Co się dzieje? Przecież widzę, że coś jest nie tak! – krzyknąłem przerażony. – Źle się czujesz? Boli cię coś?
To nic, już mi przechodzi – wymamrotała cicho podnosząc głowę. Była przeraźliwie blada, miała zaczerwienione oczy i drżała na całym ciele. – Gdzie byłeś? Martwiłam się!
U Tammy’ego – wyjawiłem. – Naprawdę cię przepraszam za mój wybuch, nie miałem prawa mieć do ciebie żadnych pretensji… Możemy o tym zapomnieć? – Zaproponowałem siadając obok.
Tak – wyjąkała. – Tylko obiecaj mi, że już nigdy więcej się tak nie zachowasz!
Obiecuję – przytaknąłem całując czubek jej głowy. – Ale… Martwię się o ciebie. Może powinniśmy udać się do lekarza? Źle wyglądasz…
Nic mi nie jest, naprawdę – zapewniła mnie. – Przytul mnie – Pociągnęła nosem, a ja bez wahania spełniłem jej prośbę. Ufnie wtuliła się w moje ramiona cały czas dygocząc. Głaskałem jej miękkie włosy czekając, aż się uspokoi. Odetchnąłem, gdy usłyszałem jej miarowy oddech.
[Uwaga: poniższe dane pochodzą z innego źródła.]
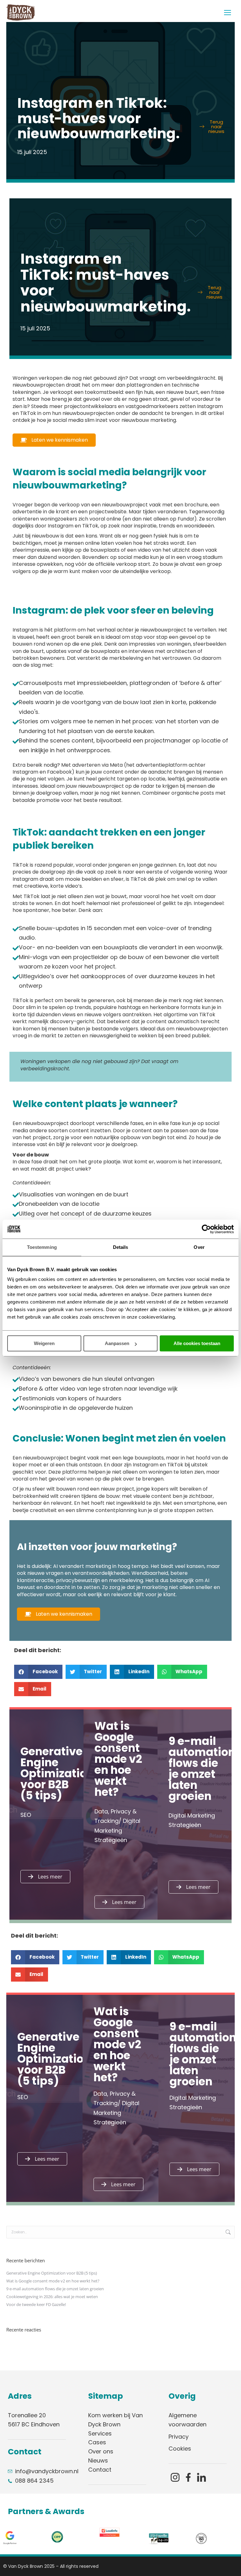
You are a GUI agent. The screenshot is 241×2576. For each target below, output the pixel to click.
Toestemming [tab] (42, 1247)
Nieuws (98, 2460)
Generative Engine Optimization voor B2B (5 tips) (51, 2273)
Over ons (100, 2451)
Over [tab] (199, 1247)
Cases (97, 2442)
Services (100, 2433)
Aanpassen (117, 1343)
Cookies (180, 2448)
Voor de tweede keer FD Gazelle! (36, 2304)
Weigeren (44, 1343)
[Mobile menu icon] (227, 12)
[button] (38, 1672)
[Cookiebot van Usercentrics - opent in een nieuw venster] (206, 1229)
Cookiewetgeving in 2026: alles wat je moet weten (52, 2296)
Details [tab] (120, 1247)
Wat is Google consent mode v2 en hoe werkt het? (52, 2281)
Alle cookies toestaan (197, 1343)
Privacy (179, 2437)
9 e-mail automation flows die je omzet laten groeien (55, 2289)
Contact (99, 2470)
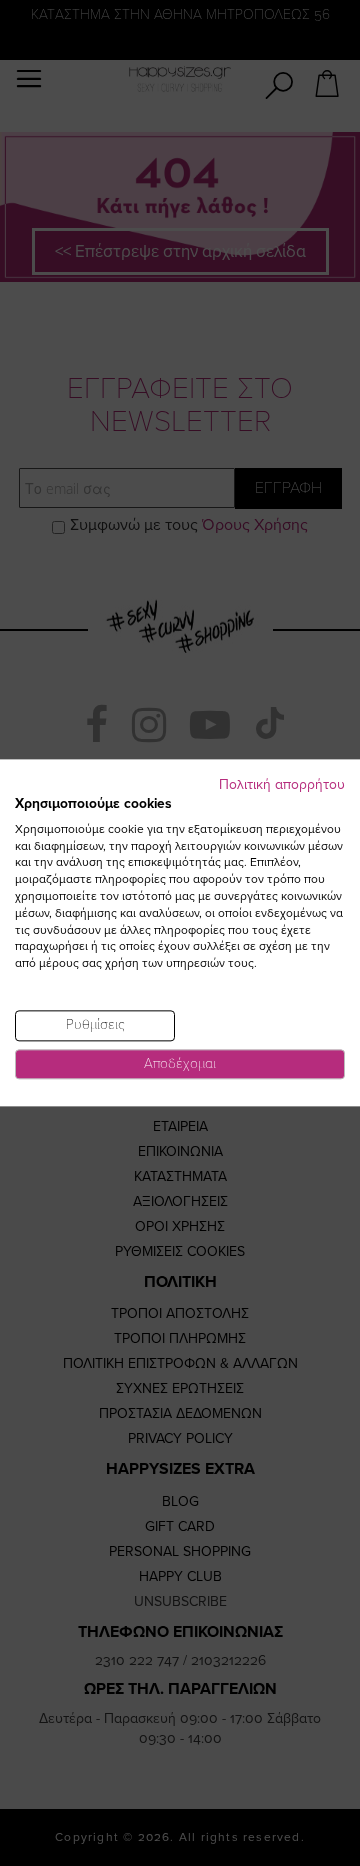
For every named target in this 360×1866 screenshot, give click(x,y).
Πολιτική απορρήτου (282, 784)
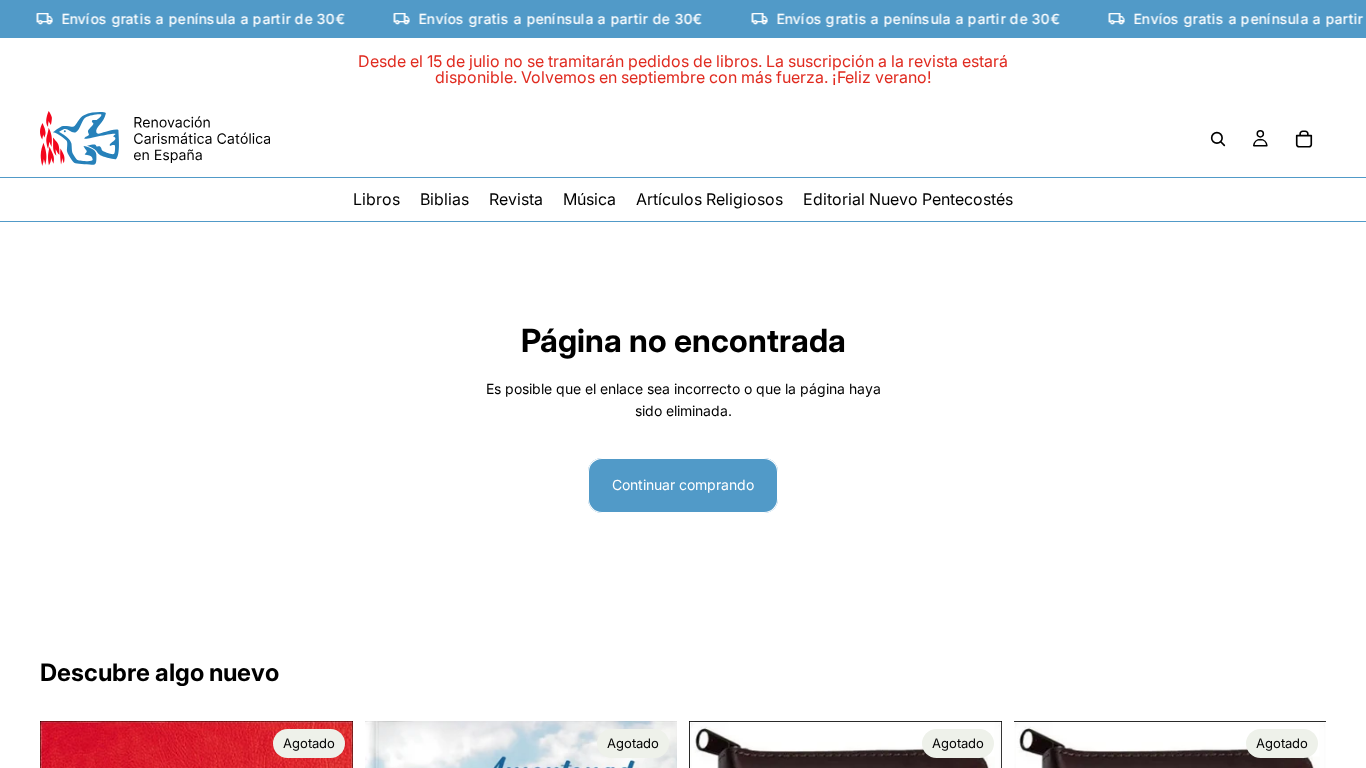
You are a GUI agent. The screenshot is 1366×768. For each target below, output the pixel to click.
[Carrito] (1304, 139)
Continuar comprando (683, 484)
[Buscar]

Ostrożnie ułożyłem ją na łóżku i przykryłem, aby przestała się trząść. Zrezygnowany pokręciłem głową. Była uparta i wiedziałem, że nie zgodzi się na żadne badania. Chciałem wierzyć, że ten stan był spowodowany jedynie naszą kłótnią…

Londyn, Stamford Bridge, 04.12.2019 r.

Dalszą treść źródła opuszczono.